GL > Nous aussi on adoré les moments passés à Harmonicas sur
Cher.
L'ironie du son a fêté ses 20 ans en 2015. Ca a commencé par une bande
de
lycéens qui fumaient des joints et jammaient ensemble dans un local, et
puis
c'est devenu un groupe, au sein duquel on a appris à jouer, à
enregistrer, à
trouver et faire des concerts... Assez vite, on a cherché notre propre
son,
notre propre style. On est passé par plein de configurations
différentes, plein
de couleurs musicales, et le groupe continue à évoluer et à se
transformer.
C'est une histoire de vie.
PR > Tu
as joué avec un ou plusieurs groupes? Dans le même style ? Tu te
classerais dans un style plus qu'un autre?
GL >
J'ai
joué avec plein de groupes différents, dans plein de styles
différents... Me classer dans un style, j'arrive pas trop. Je pense que
j'ai
toujours une grosse base de blues, même si je ne joue pas souvent du
pur blues
(ça se dit ça??!!?), en
deuxième position comme on dit dans le
jargon... Après
je mélange ça avec toutes les musiques qui m'influencent. Ce sont
souvent les
projets dans lesquels je joue, qui me poussent vers telle ou telle
façon de
jouer. Disons que les groupes dans lesquels j'ai joué ces derniers
temps
tournent autour du blues, du jazz et de diverses musiques du monde.
Avec pas
mal d'impro. Et une recherche de son. Et un lien humain fort.
PR > Tu
ne joues pas d'autres familles d'harmonica que le diatonique ?

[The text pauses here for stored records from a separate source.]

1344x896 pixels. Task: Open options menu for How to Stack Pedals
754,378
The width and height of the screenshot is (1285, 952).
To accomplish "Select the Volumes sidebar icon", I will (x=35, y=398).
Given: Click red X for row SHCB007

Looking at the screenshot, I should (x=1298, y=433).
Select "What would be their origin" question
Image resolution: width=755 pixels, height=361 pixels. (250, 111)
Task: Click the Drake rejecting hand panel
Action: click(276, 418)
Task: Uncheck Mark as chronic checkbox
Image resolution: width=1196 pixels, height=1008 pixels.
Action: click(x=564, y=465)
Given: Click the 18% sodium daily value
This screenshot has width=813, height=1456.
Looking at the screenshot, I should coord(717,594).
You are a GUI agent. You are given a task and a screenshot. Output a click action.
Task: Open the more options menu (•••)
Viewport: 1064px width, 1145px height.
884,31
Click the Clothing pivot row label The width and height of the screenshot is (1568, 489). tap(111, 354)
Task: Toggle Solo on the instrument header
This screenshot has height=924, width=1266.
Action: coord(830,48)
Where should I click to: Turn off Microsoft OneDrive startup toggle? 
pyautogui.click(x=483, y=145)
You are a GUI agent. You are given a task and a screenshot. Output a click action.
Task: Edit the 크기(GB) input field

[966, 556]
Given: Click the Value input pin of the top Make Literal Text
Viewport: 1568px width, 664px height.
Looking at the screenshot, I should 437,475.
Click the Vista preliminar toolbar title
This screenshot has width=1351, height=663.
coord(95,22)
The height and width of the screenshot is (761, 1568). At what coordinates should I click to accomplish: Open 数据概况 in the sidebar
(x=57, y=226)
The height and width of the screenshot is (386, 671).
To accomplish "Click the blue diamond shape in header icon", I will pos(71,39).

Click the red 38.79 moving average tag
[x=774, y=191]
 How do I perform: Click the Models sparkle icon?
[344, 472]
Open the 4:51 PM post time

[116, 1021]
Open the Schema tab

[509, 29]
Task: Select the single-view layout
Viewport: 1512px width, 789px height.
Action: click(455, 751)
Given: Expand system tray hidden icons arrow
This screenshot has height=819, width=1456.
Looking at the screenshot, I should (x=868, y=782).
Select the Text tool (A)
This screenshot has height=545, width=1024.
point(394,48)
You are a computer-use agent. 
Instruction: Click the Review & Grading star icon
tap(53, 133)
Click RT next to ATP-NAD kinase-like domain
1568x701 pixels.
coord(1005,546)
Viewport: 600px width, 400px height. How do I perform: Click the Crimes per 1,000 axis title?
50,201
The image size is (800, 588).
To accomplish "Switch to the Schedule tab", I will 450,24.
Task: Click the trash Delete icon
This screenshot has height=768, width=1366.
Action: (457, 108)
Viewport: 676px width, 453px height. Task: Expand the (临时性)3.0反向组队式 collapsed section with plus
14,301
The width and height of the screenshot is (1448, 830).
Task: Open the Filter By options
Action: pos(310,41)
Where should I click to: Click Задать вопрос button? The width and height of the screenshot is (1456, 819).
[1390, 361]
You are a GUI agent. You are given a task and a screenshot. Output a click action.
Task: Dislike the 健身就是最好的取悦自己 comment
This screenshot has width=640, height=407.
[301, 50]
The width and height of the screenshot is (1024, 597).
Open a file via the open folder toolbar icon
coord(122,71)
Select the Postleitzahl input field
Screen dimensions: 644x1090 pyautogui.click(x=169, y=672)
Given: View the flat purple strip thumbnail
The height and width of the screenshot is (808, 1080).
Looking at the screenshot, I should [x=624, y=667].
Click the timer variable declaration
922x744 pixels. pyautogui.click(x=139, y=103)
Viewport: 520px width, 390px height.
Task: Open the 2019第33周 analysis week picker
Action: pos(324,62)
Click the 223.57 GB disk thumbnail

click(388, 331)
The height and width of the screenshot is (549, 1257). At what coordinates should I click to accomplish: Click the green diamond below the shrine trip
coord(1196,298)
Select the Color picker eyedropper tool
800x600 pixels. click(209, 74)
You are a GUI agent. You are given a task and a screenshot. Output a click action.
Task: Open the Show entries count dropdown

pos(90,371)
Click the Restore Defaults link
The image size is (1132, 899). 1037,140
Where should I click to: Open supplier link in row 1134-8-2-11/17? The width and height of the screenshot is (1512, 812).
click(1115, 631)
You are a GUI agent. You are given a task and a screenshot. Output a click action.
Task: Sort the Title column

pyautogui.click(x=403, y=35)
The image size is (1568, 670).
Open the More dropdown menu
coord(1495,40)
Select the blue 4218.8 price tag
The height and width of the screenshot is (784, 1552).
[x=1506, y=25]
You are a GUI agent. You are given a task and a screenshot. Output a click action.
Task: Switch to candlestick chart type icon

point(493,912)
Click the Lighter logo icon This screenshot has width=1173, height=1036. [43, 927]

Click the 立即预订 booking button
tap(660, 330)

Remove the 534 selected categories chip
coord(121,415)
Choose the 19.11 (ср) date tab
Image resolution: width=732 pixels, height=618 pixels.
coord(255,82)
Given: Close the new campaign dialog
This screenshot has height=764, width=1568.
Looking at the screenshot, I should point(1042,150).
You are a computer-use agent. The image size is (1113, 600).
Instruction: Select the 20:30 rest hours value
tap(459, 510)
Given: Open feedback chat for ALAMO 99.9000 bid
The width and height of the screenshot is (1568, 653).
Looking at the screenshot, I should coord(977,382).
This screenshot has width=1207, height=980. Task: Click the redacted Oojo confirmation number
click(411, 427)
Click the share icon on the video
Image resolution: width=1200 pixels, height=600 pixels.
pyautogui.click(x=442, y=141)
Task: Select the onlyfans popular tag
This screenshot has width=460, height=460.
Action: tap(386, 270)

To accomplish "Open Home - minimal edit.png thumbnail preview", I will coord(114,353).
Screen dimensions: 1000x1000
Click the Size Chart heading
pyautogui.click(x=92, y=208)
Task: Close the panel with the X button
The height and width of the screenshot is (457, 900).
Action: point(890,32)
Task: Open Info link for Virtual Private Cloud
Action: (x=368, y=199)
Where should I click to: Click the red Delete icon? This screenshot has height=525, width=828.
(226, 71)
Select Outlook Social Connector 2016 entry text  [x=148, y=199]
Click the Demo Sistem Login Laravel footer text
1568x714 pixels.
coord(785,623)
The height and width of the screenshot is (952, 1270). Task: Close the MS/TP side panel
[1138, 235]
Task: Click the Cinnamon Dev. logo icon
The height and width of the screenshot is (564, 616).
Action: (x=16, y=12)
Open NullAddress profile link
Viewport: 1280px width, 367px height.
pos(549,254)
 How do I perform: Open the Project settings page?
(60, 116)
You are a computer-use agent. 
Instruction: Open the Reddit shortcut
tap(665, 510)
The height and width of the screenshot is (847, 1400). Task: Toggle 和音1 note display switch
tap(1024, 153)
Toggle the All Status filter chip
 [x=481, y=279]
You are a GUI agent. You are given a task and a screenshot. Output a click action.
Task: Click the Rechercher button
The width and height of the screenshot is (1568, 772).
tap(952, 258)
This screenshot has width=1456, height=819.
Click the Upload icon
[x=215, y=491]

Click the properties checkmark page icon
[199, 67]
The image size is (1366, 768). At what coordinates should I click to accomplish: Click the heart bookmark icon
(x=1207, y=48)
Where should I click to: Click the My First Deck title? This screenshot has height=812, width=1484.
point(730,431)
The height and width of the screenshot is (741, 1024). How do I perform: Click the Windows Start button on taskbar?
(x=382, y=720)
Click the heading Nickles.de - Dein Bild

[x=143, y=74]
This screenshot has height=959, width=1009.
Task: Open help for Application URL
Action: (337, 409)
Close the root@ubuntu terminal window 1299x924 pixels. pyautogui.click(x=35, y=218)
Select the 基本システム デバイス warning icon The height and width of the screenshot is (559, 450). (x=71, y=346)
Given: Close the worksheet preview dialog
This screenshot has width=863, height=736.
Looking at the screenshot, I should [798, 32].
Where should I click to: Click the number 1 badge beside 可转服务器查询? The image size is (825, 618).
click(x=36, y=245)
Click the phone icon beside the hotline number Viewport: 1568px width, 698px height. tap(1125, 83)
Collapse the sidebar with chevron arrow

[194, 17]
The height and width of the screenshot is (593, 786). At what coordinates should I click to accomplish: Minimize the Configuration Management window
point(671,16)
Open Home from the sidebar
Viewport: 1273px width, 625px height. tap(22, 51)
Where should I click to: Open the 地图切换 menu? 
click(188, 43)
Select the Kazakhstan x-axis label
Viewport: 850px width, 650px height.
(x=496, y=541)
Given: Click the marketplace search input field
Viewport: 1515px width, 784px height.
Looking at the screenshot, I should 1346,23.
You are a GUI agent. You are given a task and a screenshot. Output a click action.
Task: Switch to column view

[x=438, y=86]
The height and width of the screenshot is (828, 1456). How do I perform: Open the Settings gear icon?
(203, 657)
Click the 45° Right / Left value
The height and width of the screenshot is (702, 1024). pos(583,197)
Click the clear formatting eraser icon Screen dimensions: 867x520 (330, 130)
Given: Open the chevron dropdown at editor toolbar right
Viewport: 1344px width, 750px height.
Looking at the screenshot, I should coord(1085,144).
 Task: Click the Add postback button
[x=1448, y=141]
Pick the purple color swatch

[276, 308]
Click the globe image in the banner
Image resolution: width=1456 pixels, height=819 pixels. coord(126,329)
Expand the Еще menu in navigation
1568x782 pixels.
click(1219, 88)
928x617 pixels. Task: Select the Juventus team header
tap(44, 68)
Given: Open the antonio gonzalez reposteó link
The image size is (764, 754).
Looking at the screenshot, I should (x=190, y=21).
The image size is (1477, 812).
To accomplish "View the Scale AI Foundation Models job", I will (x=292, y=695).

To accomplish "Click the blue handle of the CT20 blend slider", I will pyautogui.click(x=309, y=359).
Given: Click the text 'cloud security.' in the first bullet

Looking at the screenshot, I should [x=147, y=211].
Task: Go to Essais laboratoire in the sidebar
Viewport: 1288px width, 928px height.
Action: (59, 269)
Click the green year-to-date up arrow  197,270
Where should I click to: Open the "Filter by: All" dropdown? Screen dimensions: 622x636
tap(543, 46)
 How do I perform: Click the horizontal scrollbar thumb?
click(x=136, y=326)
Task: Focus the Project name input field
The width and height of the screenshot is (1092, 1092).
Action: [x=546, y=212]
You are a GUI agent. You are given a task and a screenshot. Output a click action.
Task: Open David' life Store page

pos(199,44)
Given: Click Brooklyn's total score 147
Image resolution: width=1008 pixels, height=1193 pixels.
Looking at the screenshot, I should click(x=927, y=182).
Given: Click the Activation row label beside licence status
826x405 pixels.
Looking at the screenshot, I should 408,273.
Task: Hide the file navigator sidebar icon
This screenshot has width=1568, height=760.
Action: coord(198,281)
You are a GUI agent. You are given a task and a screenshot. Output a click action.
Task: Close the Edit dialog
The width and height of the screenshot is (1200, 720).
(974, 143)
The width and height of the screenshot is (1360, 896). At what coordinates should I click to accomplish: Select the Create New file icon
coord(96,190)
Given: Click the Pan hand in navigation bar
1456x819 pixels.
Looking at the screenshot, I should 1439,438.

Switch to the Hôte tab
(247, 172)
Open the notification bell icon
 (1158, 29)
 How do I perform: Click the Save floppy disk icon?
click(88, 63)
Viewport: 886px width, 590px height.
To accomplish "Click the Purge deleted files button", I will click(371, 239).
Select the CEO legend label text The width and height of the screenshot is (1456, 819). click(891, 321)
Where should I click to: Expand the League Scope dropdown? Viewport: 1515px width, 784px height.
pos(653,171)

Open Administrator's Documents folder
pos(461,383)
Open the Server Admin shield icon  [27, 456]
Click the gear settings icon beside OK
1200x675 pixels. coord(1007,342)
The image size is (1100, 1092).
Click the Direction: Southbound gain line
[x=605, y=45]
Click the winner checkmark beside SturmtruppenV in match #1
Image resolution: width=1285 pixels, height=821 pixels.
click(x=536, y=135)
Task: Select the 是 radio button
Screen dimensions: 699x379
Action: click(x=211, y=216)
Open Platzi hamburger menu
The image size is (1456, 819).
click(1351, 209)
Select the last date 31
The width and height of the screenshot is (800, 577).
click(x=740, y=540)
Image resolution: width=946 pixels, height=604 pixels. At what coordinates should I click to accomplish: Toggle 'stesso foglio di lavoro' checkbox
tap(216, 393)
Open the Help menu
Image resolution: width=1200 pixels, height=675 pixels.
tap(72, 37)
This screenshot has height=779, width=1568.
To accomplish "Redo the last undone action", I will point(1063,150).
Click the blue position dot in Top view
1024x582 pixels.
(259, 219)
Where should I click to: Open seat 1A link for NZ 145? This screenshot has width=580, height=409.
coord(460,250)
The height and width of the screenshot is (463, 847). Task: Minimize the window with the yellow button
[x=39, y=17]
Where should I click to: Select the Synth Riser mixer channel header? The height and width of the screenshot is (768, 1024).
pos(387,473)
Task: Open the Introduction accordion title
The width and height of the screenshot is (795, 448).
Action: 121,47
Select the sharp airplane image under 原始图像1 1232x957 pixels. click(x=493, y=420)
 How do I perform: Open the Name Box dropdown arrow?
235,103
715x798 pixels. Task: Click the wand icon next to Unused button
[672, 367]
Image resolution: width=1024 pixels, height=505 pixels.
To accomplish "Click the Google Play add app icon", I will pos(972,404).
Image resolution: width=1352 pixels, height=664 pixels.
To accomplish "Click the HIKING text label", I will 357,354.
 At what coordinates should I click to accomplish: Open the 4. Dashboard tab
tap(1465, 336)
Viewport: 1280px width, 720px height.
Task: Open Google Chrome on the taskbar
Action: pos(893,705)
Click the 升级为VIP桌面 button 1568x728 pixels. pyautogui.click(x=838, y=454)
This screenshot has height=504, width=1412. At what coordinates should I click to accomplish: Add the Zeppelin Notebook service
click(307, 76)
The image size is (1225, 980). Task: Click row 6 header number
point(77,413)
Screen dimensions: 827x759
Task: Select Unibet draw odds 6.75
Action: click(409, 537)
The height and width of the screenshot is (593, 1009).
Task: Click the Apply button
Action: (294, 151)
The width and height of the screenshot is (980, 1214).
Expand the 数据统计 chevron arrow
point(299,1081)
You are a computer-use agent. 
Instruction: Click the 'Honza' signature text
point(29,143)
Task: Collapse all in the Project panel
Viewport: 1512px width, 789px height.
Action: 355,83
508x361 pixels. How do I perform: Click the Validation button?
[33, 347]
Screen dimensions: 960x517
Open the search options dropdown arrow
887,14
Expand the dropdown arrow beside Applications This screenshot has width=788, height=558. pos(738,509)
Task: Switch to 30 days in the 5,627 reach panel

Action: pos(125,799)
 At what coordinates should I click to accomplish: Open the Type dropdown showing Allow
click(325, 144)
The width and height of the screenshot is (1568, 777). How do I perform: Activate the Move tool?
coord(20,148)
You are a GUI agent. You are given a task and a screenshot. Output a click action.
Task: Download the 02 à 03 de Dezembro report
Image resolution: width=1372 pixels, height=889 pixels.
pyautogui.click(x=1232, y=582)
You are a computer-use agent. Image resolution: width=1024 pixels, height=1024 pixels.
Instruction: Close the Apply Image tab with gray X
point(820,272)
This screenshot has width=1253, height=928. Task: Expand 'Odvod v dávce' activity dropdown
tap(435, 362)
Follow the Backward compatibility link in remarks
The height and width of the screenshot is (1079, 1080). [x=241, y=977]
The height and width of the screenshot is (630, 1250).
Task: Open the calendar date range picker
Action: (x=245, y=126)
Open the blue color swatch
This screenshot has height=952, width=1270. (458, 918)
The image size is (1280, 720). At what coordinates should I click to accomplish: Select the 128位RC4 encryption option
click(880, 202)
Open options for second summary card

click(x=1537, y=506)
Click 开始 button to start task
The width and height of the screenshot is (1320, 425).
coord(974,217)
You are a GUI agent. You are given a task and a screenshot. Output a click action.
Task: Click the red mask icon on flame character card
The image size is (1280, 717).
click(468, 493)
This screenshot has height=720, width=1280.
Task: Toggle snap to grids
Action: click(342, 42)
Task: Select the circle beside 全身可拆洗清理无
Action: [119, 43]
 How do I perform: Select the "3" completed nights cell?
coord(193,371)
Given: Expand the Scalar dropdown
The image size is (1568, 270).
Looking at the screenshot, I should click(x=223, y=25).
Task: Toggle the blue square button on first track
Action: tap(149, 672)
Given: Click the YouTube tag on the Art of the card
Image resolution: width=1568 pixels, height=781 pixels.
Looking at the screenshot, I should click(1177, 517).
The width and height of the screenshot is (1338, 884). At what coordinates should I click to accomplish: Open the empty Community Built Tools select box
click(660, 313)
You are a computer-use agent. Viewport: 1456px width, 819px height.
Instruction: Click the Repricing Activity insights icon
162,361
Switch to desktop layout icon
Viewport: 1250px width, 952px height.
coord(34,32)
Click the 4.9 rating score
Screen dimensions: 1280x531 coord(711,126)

GL > Si, un peu. J'aime bien les harmonicas
d'orchestre : Chord,
Bass. J'ai aussi un chromatique que j'utilise parfois, mais que je ne
maîtrise
pas du tout. J'ai trop à faire avec le diatonique... J'ai commencé
aussi à
jouer de l'harmonetta, j'adore cet instrument.
PR >
Joues-tu
d'autres instruments ?
GL > J'ai toujours joué des
percussions. Depuis trois, quatre ans je joue aussi du guembri, une
sorte de
basse marocaine utilisée dans les cérémonies gnawa. Et puis un tout
petit peu
de basse et de claviers. Ha oui, j'aime bien les guimbardes aussi.
PR >
Que
penses tu de l'évolution de l'harmonica en tant qu'instrument et aussi
des
techniques de jeu... par exemple l'engouement pour les overnotes au
diatonique...
GL > Je trouve incroyable cet instrument... Ce
« jouet »
limité, fabriqué pour jouer de simples mélodies, se révèle petit à
petit grâce
à ceux qui en jouent... Et il devient un véritable instrument
chromatique,
capable de tout jouer. J'ai suivi l'histoire de l'harmonica à force de
le
découvrir : d'abord des simples mélodies, puis le blues et les
altérations, et enfin les overnotes qui permettent de jouer dans toutes
les
tonalités... Et puis tout ce qu'il y a encore à faire... J'ai
l'impression
d'avoir passé des années à embrasser un crapaud et que petit à petit il
se
transforme en princesse...
Le truc, c'est que c'est un boulot incroyable pour bien
les
choper, ces overnotes, sans que ça sonne faux ou « forcé ».
En tout
cas pour moi, ça a été un travail de longue haleine, autant pour la
technique
de jeu que le réglage de mes harmos. Et c'est pas fini. Mon but, c'est
de
pouvoir jouer aisément dans toutes les tonalités, en me laissant
influencer par
l' « asymétrie » de cet instrument. C'est-à -dire que
selon la
position dans laquelle on joue (autrement dit la tonalité par rapport à
l'harmonica), on va jouer de différentes manières. Et puis
l'expressivité de
ces notes « fabriquées » avec la bouche...
PR >
Tu
proposes des cours d'harmonicas? En Suisse, j'ai l'impression qu'il y a
peu de
professeurs, alors qu'il y a un très bon niveau chez les différents
harmonicistes que je connais...
GL > Ca m'arrive, mais je ne cours pas après. J'ai aussi
l'impression
qu'il y a peu de profs dans le coin. Je sais que Bonny B. donne des
cours
jusqu'à Genève (il habite à
Fribourg je crois), mais je n'en connais
pas
d'autres. Tiens, d'ailleurs je viens de croiser quelqu'un qui a pris
des cours
avec lui, et qui m'a dit que c'était un super professeur.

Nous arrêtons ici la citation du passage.